The plan for an immediate rate rollback was not included in the final version of the proposed regulations submitted on Jan. 5, in one of Garamendi’s final acts in office. The Department of Insurance now plans to begin collecting data on title insurers’ costs in 2008, but a legal challenge could delay implementation.

Poizner’s background as a Silicon Valley entrepreneur makes him sympathetic to industry concerns about overregulation. But he issued a strongly worded statement supporting Garamendi’s proposed rate cap when it encountered an administrative stumbling block in February.

The Office of Administrative Law, which reviews proposed regulations to make sure they don’t conflict with state law, said it could not sign off on the rate cap.

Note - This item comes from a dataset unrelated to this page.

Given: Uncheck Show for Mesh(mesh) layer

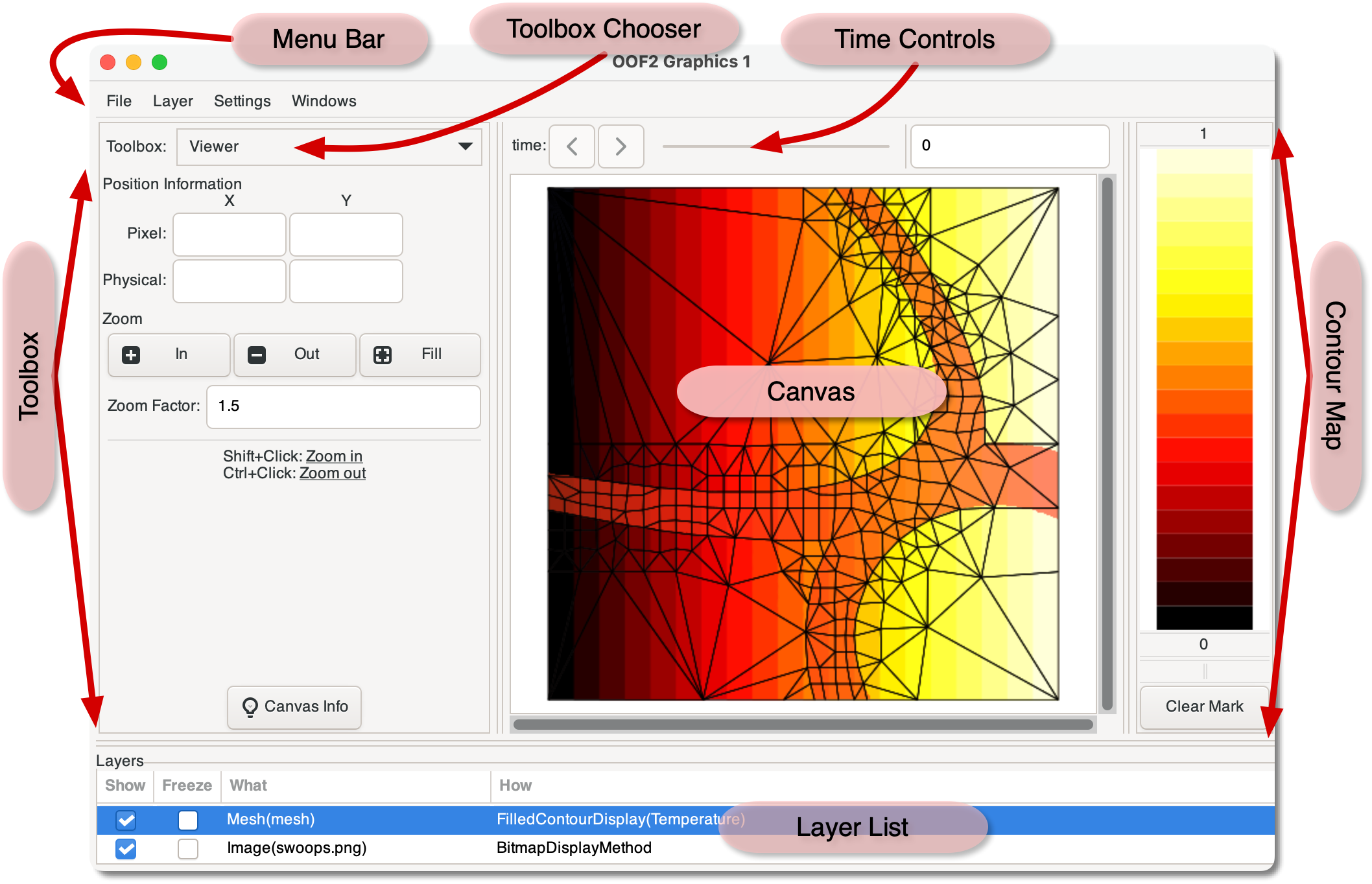Looking at the screenshot, I should 126,820.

Poizner said the issues involved were minor and would be resolved.

Positioning himself as a friend of the consumer, Poizner said at the time that he would “aggressively enforce” a rate cap, saying he agreed with Garamendi that “reasonable price competition does not exist for title and escrow services.”

Poizner adopted a more conciliatory tone in his speech Monday, saying he’s open to alternatives to a rate cap.

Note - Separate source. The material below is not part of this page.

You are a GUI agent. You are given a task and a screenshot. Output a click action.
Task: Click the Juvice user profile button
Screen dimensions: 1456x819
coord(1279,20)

“The path that we’re currently on in title (insurance) reform is definitely edict based, mandate based, with rate caps — definitely not my first instinct,” Poizner said. “But if you look at the law, I don’t have too many levers here. And of course this started with my predecessor, I’m just carrying on.”

Poizner said he decided to proceed with Garamendi’s proposed rate cap because “major changes” are needed. But one reason he’s pushing forward is “to get everybody in the industry serious about getting to the table and coming up with some creative alternatives,” Poizner said.

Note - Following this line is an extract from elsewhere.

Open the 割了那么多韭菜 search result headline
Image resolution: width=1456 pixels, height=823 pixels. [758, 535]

The most important issue is to give consumers access to a range of title insurance products, and the information they need to make informed decisions, he said.

“I’m a believer in free markets, I think when consumers have choices, when consumers are empowered, that’s a really good thing,” Poizner said.

If no alternative to a rate cap emerges, Poizner said, “We’re going to stick with the regulatory path we’re on. I’ve got no choice.” But the state’s new insurance commissioner said he is “totally open” to bigger and better solutions that would stimulate more competition.

He cited as an example a new Web site, developed by ClosingCorp, a La Jolla-based real estate information services company, that’s intended to help Californians shop for title insurance online. Having seen a demonstration of the site, TitleWizard, Poizner praised it for its potential to improve consumer access to information about title insurance.

The site was developed in conjunction with the California Land Title Association, said ClosingCorp Chairman and Chief Executive Officer Anthony Farwell, but can be adapted for use in other states (see video).

In an earlier panel discussion, Department of Insurance deputy commissioner Sherwood “Woody” Girion called TitleWizard a “great idea,” but questioned whether consumers would find it.

CLTA President Rich Macaluso told Inman News (see video) that the state’s current proposal to set rates based on data it collects on company’s expenses could actually increase the cost of title insurance.

Much of the data regulators want wasn’t collected in the past, Macaluso said, and the cost of providing it could put smaller companies out of business. The industry has put forward an alternative statistical plan, he said.

“We think (the alternative plan) fits the needs the department has for data collection, which we acknowledge, but it’s not quite as burdensome on the title industry as the plan originally proposed by the prior administration,” Macaluso said. “We’d like to see that dialogue continue and hopefully acceptance of the alternative plan we’ve proposed. It would cost us an enormous amount of money to comply with the data-collection plan as presently proposed. That would put small companies out of business, and I’m not sure it would lower the cost of title insurance. It could raise it.”

Girion, deputy commissioner of the Department of Insurance’s Consumer Services and Market Conduct branch, said regulators are considering the industry’s alternative statistical plan “very seriously.”

“We are not wedded to our plan; we are not totally sold on their plan; hopefully through the process once it’s fully vetted we’ll come up with the correct answer,” Girion said.